▸ **Exercise material**:
────────

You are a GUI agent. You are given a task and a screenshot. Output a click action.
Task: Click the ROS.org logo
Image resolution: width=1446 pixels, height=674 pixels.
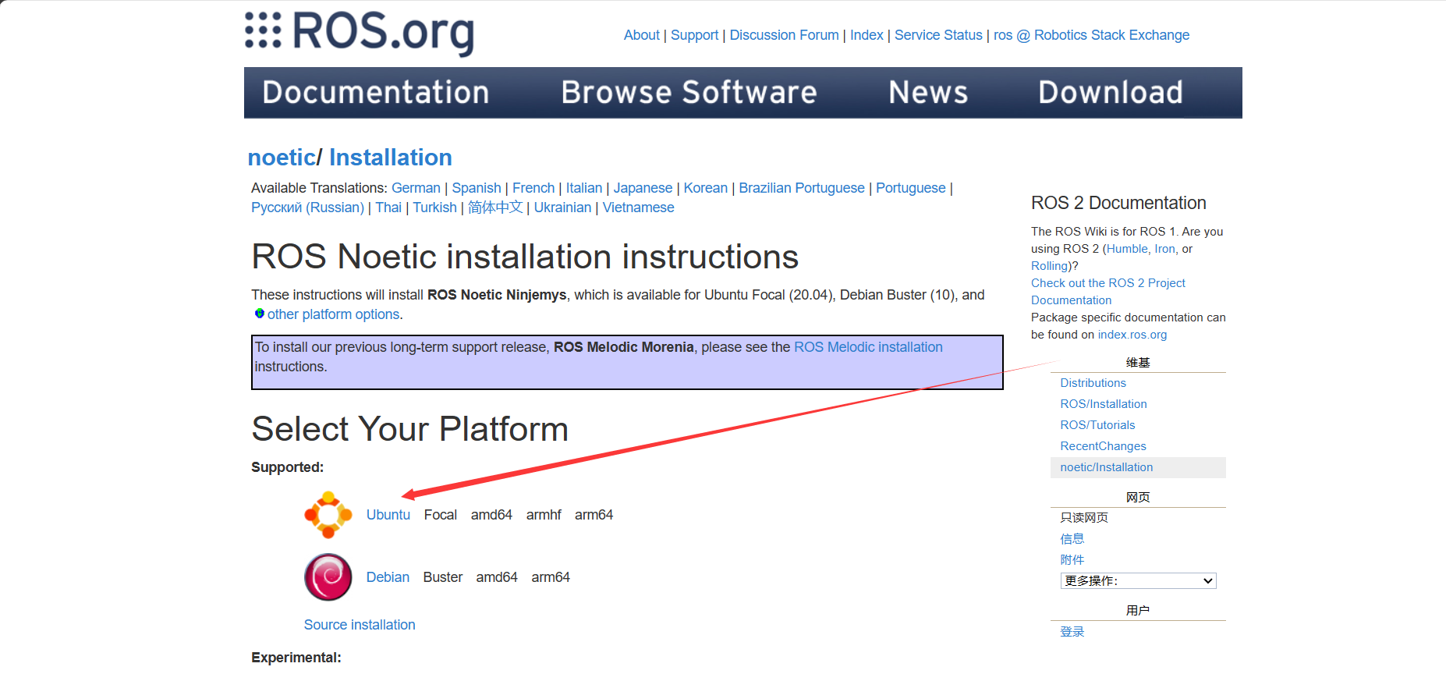[x=360, y=33]
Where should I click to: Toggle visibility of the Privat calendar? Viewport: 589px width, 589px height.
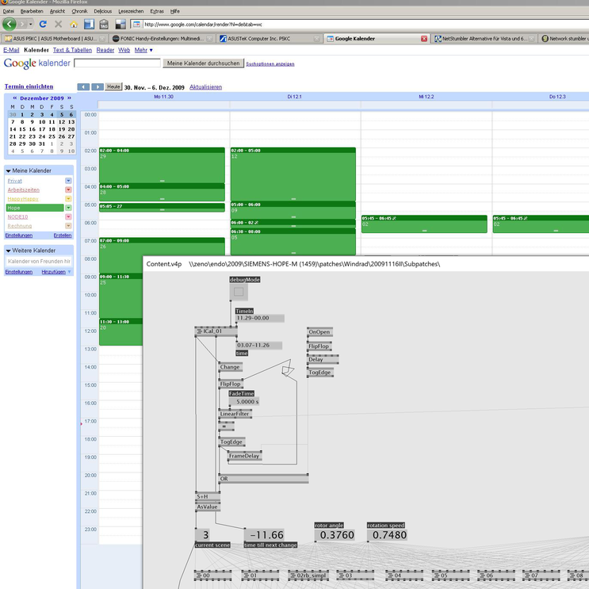pos(15,181)
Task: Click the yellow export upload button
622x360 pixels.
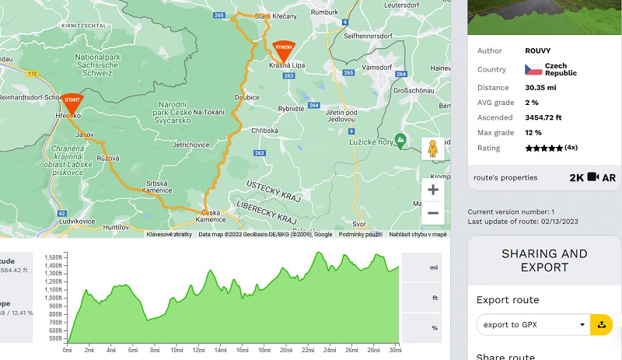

────────

▸ **Instructions to follow**: The whole listing above must be returned exactly as written, with no pictures carried over.

▸ **Expected answer**:
You are a GUI agent. You are given a task and a screenshot. Output a click action.
Task: Click the ROS.org logo
Image resolution: width=1446 pixels, height=674 pixels.
[x=360, y=33]
Where should I click to: Toggle visibility of the Privat calendar? Viewport: 589px width, 589px height.
pos(15,181)
Task: Click the yellow export upload button
622x360 pixels.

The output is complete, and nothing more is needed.